Document extract -
As Johnny adds footnotes to The Navidson Record, he continuously tells the reader that most of the sources don’t actually exist, and his research turned up no evidence of any of the people involved in the project. Again, it is unclear if this is because it does not exist to him, or to us, or both.
At the center of the tale is, of course, The Navidson Record itself, a story told through Hi 8 footage, cassette recordings, interviews, journal entries, and critical analysis. Will Navidson, his family, and all those he brings into his terrifying discovery of a house with continuously shifting dimensions and intentions, all react very differently to events, both at the surface and deeper down, where the house leaves its mark. Deeper still, the Navidson Record is really two stories: that of the wonders of the house and what it means/where it came from, and the enduring relationship of Will and his partner Karen. Taken separately, they are both fascinating, rewarding stories, one relying on the supernatural, and the other, something more sublime. Taken together, the tale seems to send a deeper message, about the restorative and unshakeable nature of love itself. Will and Karen are not necessarily sympathetic characters, but your sense of what drives them toward one another is nothing short of magnetic.

Directions for this task - Reproduce the part of the passage above about The Navidson Record that begins at the words "As Johnny adds" and stops after "us, or both.", with no changes.

Extracted material -
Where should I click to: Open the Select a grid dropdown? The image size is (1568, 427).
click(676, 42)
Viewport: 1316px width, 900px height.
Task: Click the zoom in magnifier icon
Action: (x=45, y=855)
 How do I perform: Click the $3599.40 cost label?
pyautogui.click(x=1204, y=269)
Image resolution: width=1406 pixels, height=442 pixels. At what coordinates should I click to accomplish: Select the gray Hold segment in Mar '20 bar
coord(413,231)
---
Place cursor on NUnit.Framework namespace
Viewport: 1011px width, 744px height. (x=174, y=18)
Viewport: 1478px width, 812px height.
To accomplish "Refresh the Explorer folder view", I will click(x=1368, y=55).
* * *
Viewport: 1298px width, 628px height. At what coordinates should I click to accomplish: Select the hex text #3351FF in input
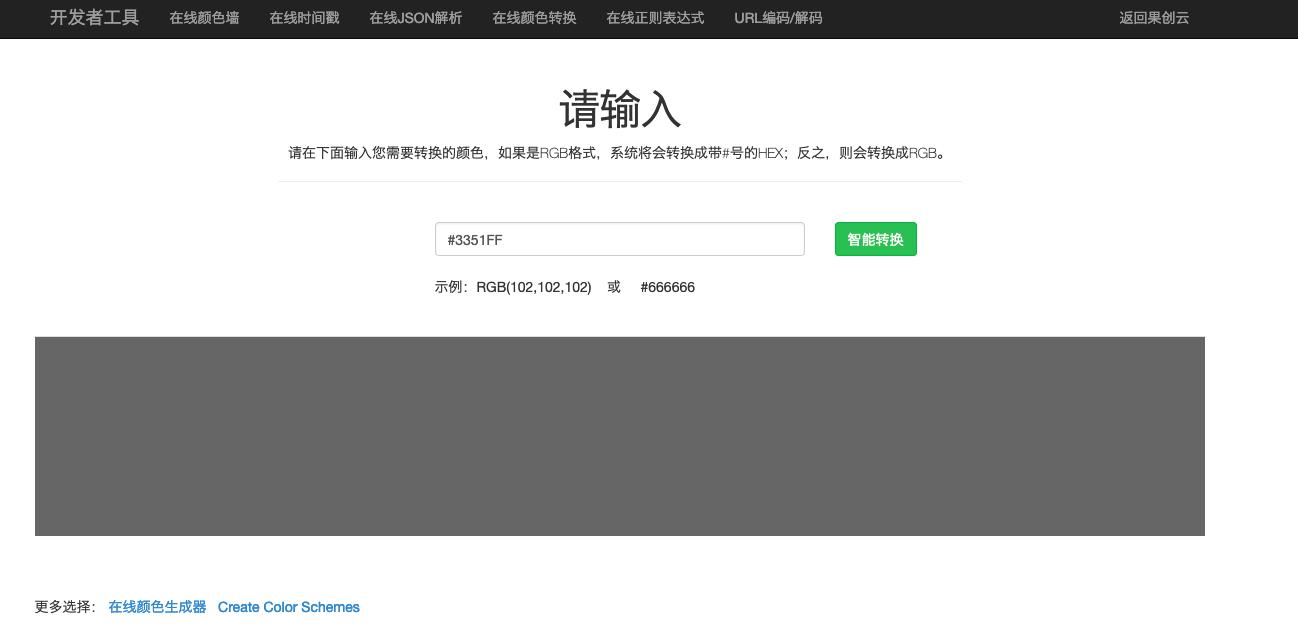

Finished answer -
As Johnny adds footnotes to The Navidson Record, he continuously tells the reader that most of the sources don’t actually exist, and his research turned up no evidence of any of the people involved in the project. Again, it is unclear if this is because it does not exist to him, or to us, or both.